『香水を誕生させる植物をフランスのトップクラス調香師38人が解説する独創的な図鑑』
と帯紙の説明の通りで、特に『独創的な図鑑』というのに頷ける一冊です。
『図鑑』ではあるのですが理路整然と展開するのではなく、
『香料植物図鑑1/38種類』『香料植物図鑑2/33種類』と分けられ、
『1』は解説文、写真に2ページ、その後に調香師の解説がコラムのように2ページと計4ページで1つの植物を記述。

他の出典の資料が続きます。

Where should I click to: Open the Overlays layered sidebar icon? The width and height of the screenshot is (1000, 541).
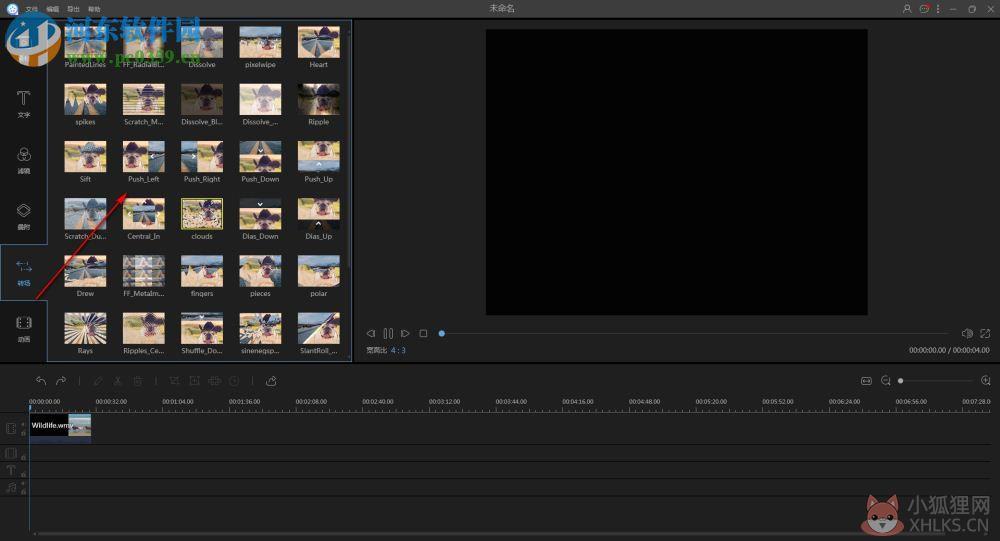tap(24, 216)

ここでの掲載はイランイラン、サンダルウッド、ジャスミン、チュベローズ、バイオレット、バニラ、ローズなど
香料として外せないものが主流。
『2』はシンプルな解説文、写真1点、1ページに2から3の植物と端折られた感じです。
ジュニパーベリー、フェンネル、カーネーション、ロータス、オークモス、ミルラ、レモングラス、ローズマリー、タイムなど。

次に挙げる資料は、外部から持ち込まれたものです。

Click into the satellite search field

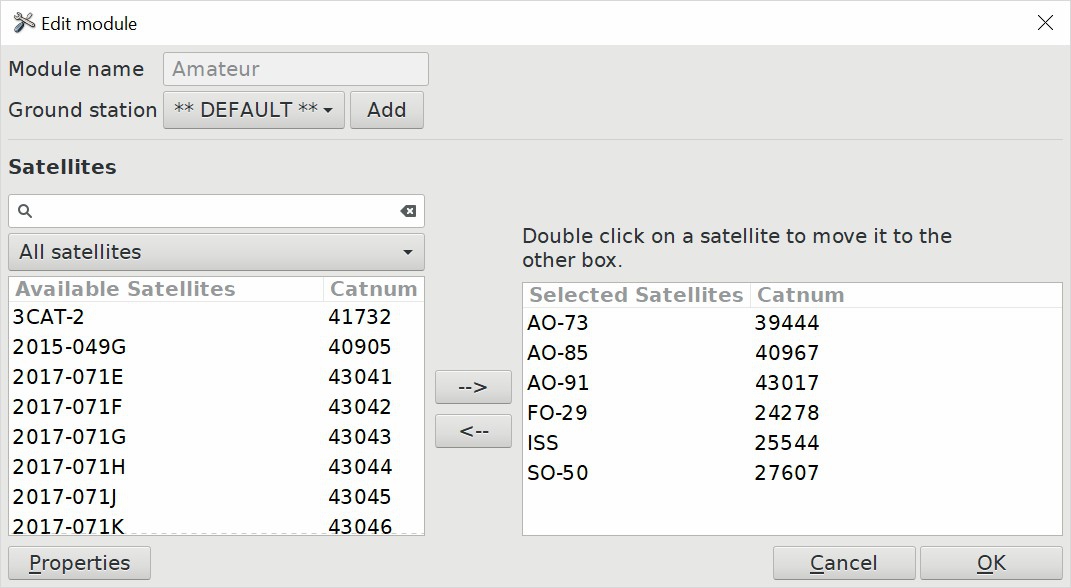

こちらもメジャーなものが多いですが、調香師が解説に選択しなかったものが『2』。
タイトルで『調香師が語る…』とあるように、そこに重点を置いたためにやや変則的な構成になっているようです。
●全体的に写真やイラストは多めで、読み応えはある方ですが、レイアウトが雑多で、
調香師の解説ページでは、写真に文字がかぶることでなめらかに読めない配置もあります。
●翻訳は香りに従事された方なので専門的な部分では伝わりやすいですが、
売りである調香師のページについては機械的でやや違和感があります(常体で統一というのもあります)。
●ユニークな点は、精油や植物を使用したフランス流クッキングレシピ。
●冒頭には、エリザベット・ド・フェドーによる40ページ弱の
『人類が育んできた香水の物語とその役割』は、香水の歴史が短時間で分かります。
●掲載された香水の一覧が発売年とともに記載されていますが、肝心な掲載ページの表示がないのが残念。
●読みはじめは少し読みにくさを感じるデザイン、レイアウトですが、
香水が好きな方にはまた違った角度から香りを楽しめる内容でおすすめです。